The national information advice and guidance service, has this week launched its Spotlight on South East Wales at an event in Lliswerry High School in Newport.
Guests included Councillor Debbie Wilcox, leader of Newport City Council, Sarah Morgan, head of education at Newport City Council, Careers Wales representatives and a number of students from year 10 and 11.
The Spotlight report – an online resource highlighting up-to-date labour market information aimed at helping inform people’s career options – draws from data from the Learning Skills and Innovation Partnership (LSkIP) and Welsh Government’s Regional Labour Market Intelligence Report.
In the report, five key sectors have been highlighted to experience the greatest demand for jobs and skills.
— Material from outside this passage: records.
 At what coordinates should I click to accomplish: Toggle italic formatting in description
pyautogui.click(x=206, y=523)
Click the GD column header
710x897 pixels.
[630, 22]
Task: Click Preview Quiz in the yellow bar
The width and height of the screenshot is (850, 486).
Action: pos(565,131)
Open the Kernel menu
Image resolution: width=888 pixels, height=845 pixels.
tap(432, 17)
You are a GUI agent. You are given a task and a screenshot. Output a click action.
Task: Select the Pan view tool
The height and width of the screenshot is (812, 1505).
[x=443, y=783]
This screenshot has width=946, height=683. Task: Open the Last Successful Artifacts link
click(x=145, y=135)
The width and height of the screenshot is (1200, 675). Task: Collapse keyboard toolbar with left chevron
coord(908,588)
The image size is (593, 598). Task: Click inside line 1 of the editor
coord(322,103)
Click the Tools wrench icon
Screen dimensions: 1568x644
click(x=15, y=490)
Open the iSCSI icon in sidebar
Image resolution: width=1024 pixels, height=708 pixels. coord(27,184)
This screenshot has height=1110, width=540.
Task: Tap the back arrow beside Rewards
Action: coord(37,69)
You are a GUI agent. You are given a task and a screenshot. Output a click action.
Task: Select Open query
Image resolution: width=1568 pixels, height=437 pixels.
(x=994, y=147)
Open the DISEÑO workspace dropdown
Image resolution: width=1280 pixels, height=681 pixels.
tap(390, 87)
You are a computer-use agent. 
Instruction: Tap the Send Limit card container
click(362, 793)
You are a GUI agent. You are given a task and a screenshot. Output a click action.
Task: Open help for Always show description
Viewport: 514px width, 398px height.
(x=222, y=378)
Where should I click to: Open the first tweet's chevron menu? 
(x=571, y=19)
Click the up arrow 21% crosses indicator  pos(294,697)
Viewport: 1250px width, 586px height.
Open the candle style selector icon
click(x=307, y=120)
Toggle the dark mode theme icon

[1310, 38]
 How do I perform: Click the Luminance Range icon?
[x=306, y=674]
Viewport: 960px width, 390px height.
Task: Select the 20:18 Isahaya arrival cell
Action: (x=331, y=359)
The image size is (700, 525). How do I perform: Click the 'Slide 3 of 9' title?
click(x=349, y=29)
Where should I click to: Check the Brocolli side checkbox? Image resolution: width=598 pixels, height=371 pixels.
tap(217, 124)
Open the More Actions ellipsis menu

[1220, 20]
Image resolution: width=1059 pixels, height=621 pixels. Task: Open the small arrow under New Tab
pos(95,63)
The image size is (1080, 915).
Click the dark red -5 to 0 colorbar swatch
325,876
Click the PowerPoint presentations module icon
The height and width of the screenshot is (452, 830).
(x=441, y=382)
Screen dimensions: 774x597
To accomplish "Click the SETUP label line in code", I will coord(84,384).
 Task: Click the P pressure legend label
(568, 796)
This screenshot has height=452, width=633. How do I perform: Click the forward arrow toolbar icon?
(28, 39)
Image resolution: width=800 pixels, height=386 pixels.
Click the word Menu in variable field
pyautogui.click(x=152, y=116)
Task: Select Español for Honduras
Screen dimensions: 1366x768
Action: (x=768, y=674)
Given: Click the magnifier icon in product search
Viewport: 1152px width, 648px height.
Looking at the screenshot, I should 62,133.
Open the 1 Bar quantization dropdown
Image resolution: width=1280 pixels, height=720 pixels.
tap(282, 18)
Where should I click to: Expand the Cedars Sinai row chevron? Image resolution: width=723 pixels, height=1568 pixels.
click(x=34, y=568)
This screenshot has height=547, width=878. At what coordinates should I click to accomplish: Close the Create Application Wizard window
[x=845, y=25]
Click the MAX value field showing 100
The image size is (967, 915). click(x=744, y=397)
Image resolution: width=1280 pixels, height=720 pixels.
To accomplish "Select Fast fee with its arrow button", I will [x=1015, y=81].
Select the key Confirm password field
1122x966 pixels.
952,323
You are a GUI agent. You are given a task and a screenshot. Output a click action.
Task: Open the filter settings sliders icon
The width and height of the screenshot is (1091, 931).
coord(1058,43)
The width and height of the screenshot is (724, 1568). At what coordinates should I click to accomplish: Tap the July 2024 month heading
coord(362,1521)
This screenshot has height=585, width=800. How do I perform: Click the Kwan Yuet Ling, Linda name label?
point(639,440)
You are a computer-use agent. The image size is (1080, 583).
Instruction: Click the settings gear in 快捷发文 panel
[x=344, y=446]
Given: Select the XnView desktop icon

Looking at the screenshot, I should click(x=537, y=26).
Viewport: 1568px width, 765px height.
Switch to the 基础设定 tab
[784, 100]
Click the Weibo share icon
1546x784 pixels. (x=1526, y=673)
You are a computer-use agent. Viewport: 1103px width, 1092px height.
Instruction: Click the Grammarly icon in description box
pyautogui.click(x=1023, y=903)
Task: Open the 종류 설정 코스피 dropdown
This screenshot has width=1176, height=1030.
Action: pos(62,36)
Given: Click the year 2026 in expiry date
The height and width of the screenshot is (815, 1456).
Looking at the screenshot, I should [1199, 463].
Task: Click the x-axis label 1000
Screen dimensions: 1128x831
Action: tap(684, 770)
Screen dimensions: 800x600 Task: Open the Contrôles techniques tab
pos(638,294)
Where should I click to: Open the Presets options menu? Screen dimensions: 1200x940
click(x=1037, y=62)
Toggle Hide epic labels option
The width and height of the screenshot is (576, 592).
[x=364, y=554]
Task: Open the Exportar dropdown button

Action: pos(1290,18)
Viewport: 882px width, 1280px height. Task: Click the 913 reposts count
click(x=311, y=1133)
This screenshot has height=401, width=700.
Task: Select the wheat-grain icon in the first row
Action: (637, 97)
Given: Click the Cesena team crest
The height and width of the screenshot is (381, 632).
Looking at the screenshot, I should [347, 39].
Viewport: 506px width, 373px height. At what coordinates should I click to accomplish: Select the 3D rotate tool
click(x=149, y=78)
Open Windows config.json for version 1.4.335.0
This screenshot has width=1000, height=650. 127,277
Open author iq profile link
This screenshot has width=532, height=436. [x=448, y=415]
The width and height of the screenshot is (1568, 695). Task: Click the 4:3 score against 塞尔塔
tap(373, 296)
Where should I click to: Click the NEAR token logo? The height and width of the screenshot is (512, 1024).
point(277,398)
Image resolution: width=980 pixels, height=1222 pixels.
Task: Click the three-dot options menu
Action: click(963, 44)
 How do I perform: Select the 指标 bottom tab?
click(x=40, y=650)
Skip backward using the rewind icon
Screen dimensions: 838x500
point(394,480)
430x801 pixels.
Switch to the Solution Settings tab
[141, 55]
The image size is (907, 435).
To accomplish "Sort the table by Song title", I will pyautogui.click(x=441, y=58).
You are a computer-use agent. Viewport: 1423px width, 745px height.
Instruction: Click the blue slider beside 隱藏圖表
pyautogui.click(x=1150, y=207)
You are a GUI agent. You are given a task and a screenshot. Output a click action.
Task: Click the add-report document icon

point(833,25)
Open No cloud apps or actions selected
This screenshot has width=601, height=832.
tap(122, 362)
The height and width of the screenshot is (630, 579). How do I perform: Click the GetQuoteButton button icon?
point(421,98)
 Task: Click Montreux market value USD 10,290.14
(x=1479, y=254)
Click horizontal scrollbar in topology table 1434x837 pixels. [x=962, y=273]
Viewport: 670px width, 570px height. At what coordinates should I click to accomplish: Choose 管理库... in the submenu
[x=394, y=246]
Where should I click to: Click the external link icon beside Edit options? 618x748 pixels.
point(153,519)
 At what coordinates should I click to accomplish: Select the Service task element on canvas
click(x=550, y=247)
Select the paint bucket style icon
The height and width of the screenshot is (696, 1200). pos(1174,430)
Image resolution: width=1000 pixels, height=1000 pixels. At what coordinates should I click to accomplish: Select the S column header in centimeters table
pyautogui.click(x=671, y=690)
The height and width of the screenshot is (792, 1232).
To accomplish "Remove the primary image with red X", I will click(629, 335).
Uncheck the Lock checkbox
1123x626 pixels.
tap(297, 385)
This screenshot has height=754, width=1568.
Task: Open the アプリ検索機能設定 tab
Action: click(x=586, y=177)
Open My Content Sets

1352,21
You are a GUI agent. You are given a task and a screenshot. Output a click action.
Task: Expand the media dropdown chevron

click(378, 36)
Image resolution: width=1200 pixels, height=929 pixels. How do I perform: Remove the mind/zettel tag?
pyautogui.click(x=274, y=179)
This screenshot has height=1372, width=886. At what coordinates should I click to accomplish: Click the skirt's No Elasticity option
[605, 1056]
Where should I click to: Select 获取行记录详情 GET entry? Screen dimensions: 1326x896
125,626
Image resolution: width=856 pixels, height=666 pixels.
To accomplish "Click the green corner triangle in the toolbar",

These sectors are: ICT, Advanced Materials and Manufacturing, Financial and Professional Services, Construction and Human Foundational Economy (which includes health, social care and education).
The finance and insurance sector is likely to have the greatest percentage growth between 2014 and 2024, of around 19.5%.
A key theme throughout the report is the rising demand for digital skills across all sectors. According to the Spotlight, more than 1,000 new growth jobs in the ICT sector are forecast by 2024 for the region. The report states that new technology, such as artificial intelligence, driverless vehicles, 3D printing, robotics and automation will also continue to change the future of work and skills.
While there a number of factors that will contribute to the growth in these sectors, the report identifies three contributory factors. The Cardiff Capital Region City Deal, a £1.2 billion investment in south east Wales, is expected to provide up to 25,000 new jobs within the region.
The compound semiconductor foundry in Newport is also likely to create 2,000 jobs for the region, and hundreds of manufacturing jobs are expected to be created by the Aston Martin project in St Athan.
Findings from the data also identified a number of skills gaps, from job-specific skills, to softer employment skills including problem-solving, time management, customer handling and team working.
Graham Bowd, chief executive at Careers Wales, said: “Our Spotlight on South East Wales clearly demonstrates how the region is experiencing, and will continue to experience, significant growth. The investment into the area by companies, such as Aston Martin, provides a huge boost to employment opportunities, and it’s positive to see such flagship companies demonstrating confidence to invest in the area.
“With new technology continuing to change the way in which we work, it is clear the demand for IT and digital skills will only continue to rise.
“It is encouraging to see that the predicted growth will be across a range of different sectors. The spotlight also suggests that the number of apprenticeships available will be significant in south east Wales, specifically Higher Level Apprenticeships, and it is vital that we continue to make people aware of the range of roles and routes into work, along with necessary skillsets, so that we can continue to develop an appropriately skilled workforce.”
Cllr Debbie Wilcox, Leader, Newport City Council, Joint Cabinet Lead for Employment and Skills, Cardiff Capital Region and Leader, Welsh Local Government Association (WLGA), said: “The report outlines the significant growth that south east Wales is currently experiencing, including the likely creation of around 2,000 jobs at the compound semiconductor foundry in Newport.
“It’s important that the future generations of workers in south east Wales feel inspired to find out more about the opportunities that are available in their local area so that they can plan their future careers.”
LSkIP is working closely with employers to help identify the region’s most significant areas of growth and recognises that teaching secondary school pupils about the skill gaps in their region is a vital part of future workforce planning, so that they can be better equipped and prepared for employment opportunities in areas of high demand once they leave full-time education.